[Text extract]
######

Knowing nothing of the lore, it's interesting what hints of characterization filters through to the pinball design. Marlene, known only through a kidnapping mission and a line about why Moon Knight wants to continue living. Frenchie, seemingly named after his ridiculous accent. The uncomfortable racial undertones of a violent black man wearing facepaint being named Bushman. The back-and-forth between Moon Knight and Khonshu works well as a backbone framing. The dialogue already feels denser than Sorcerer's Lair, often spending multiple lines of dialogue establishing new modes and characters, I wonder just how much is lost in the adaptation process, or if the original work also trades heavily in old archetypes and 90s irreverence. It feels like the dialogue assumes the player doesn't know anything about this world, so it needs to introduce everything, but all this never really forms a coherent picture in my mind.
Reading through these comments and the table guide (and watching Clyde and Chrissy's videos!) helped to make some sense of the table's chaos, but I'm still finding myself reacting to the current board layout more than making active plans. It also feels relatively tough to active the kickbacks. I'm having a lot of trouble hitting the crime scene even by accident, and like everything on the table you need to repeat the shot multiple times to have any effect. (Maybe activating kickbacks by manipulating the Crawly reward with the right orbit spinner might be easier? Oh man Crawly, what even is his deal? Got a Baker Street Irregular vibe from him, maybe.)

######

[List of tasks]
A. Answer these questions from the Moon Knight pinball text, one per line:
(i) Which table does the dialogue feel denser than?
(ii) What does Frenchie seem to be named after?
(iii) Whose videos did the writer watch?
B. In the Moon Knight pinball text, retype everything from "Reading through these" down to "from him, maybe.)".
C. Based on the Moon Knight pinball text, state whether each statement holds, answering yes or no and quoting the words that decide it:
(i) The writer hits the crime scene often.
(ii) The exchange between Moon Knight and Khonshu serves as a backbone framing.
(iii) The writer is well acquainted with the lore.

[Provided material]
######

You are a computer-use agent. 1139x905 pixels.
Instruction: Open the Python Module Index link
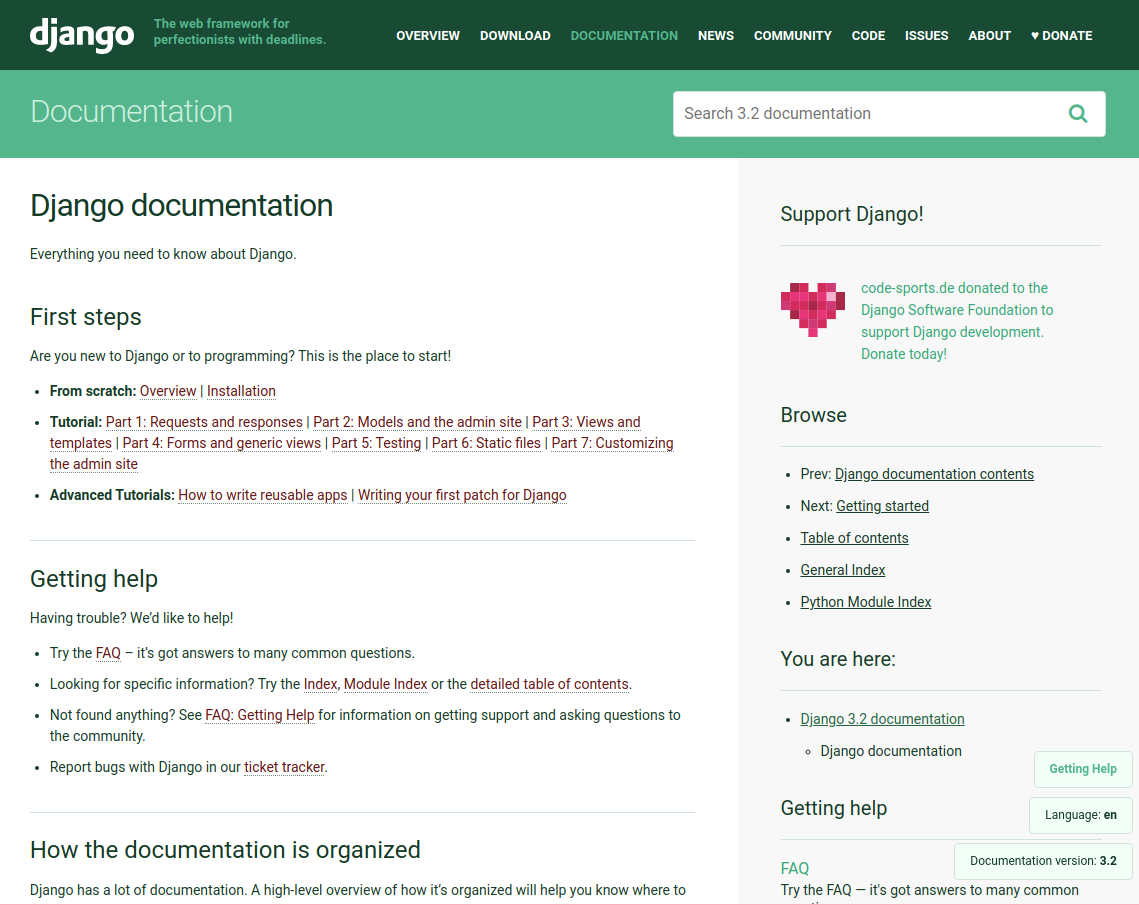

######

[Replies]
A.
(i) Sorcerer's Lair
(ii) His ridiculous accent
(iii) Clyde and Chrissy's

B.
Reading through these comments and the table guide (and watching Clyde and Chrissy's videos!) helped to make some sense of the table's chaos, but I'm still finding myself reacting to the current board layout more than making active plans. It also feels relatively tough to active the kickbacks. I'm having a lot of trouble hitting the crime scene even by accident, and like everything on the table you need to repeat the shot multiple times to have any effect. (Maybe activating kickbacks by manipulating the Crawly reward with the right orbit spinner might be easier? Oh man Crawly, what even is his deal? Got a Baker Street Irregular vibe from him, maybe.)

C.
(i) No: "I'm having a lot of trouble hitting the crime scene even by accident"
(ii) Yes: "The back-and-forth between Moon Knight and Khonshu works well as a backbone framing."
(iii) No: "Knowing nothing of the lore"